Task details: Excluding pictures, give the entries again exactly as they appear.

Input:

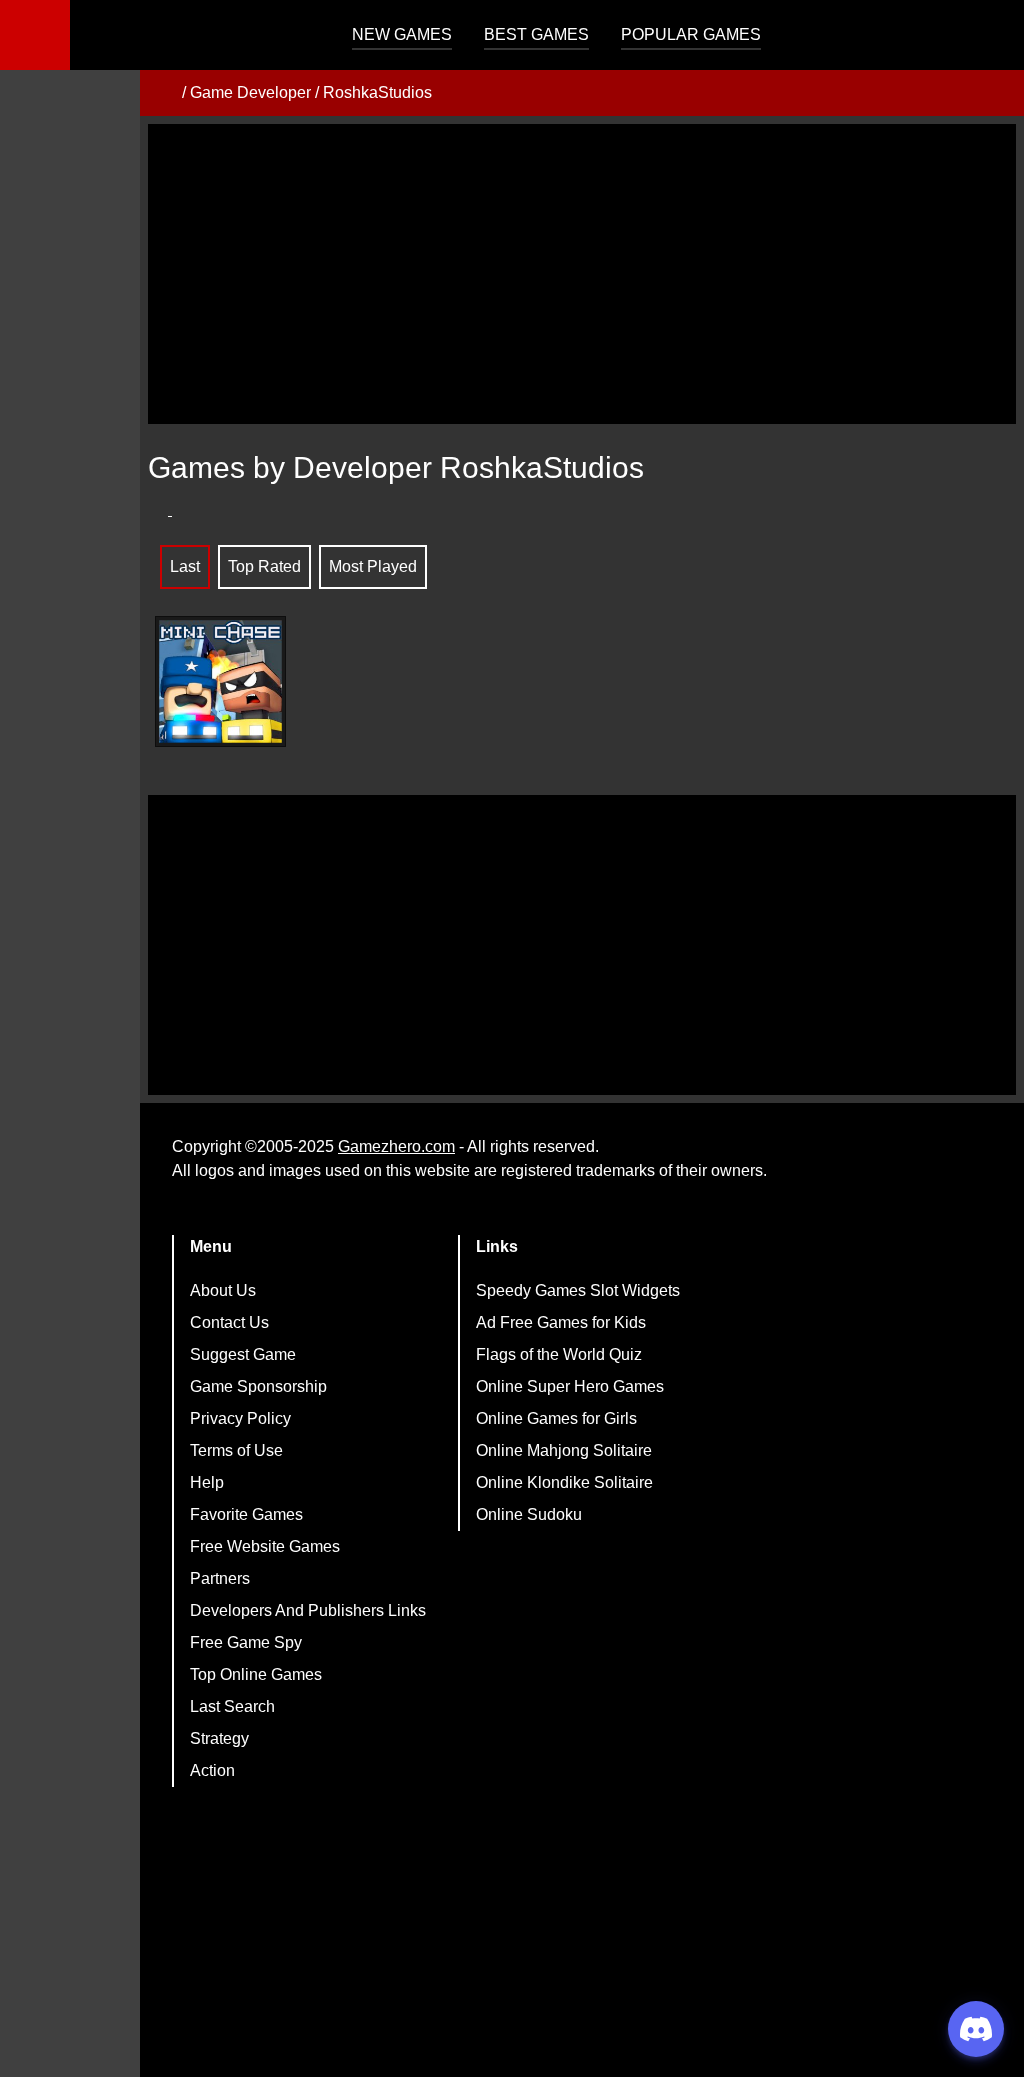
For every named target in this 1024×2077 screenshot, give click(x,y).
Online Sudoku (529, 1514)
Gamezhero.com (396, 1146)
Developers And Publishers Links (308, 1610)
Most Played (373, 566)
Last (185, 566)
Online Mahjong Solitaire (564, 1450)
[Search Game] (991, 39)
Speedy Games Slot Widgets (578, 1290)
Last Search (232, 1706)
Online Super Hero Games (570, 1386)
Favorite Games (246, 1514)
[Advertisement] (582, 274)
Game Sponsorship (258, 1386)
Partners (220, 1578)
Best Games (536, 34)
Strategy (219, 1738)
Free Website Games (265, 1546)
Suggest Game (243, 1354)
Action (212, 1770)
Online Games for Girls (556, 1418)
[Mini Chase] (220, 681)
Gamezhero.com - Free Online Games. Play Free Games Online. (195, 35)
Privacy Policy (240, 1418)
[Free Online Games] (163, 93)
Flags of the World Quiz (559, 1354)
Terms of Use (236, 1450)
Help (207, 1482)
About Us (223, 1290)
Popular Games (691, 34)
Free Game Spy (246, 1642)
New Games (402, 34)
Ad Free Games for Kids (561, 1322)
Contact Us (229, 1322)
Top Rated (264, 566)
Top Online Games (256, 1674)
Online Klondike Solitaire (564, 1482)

Written response:
For every named target in this 1024×2077 screenshot, give click(x,y).
Online Sudoku (529, 1514)
Gamezhero.com (396, 1146)
Developers And Publishers Links (308, 1610)
Most Played (373, 566)
Last (185, 566)
Online Mahjong Solitaire (564, 1450)
[Search Game] (991, 39)
Speedy Games Slot Widgets (578, 1290)
Last Search (232, 1706)
Online Super Hero Games (570, 1386)
Favorite Games (246, 1514)
[Advertisement] (582, 274)
Game Sponsorship (258, 1386)
Partners (220, 1578)
Best Games (536, 34)
Strategy (219, 1738)
Free Website Games (265, 1546)
Suggest Game (243, 1354)
Action (212, 1770)
Online Games for Girls (556, 1418)
[Mini Chase] (220, 681)
Gamezhero.com - Free Online Games. Play Free Games Online. (195, 35)
Privacy Policy (240, 1418)
[Free Online Games] (163, 93)
Flags of the World Quiz (559, 1354)
Terms of Use (236, 1450)
Help (207, 1482)
About Us (223, 1290)
Popular Games (691, 34)
Free Game Spy (246, 1642)
New Games (402, 34)
Ad Free Games for Kids (561, 1322)
Contact Us (229, 1322)
Top Rated (264, 566)
Top Online Games (256, 1674)
Online Klondike Solitaire (564, 1482)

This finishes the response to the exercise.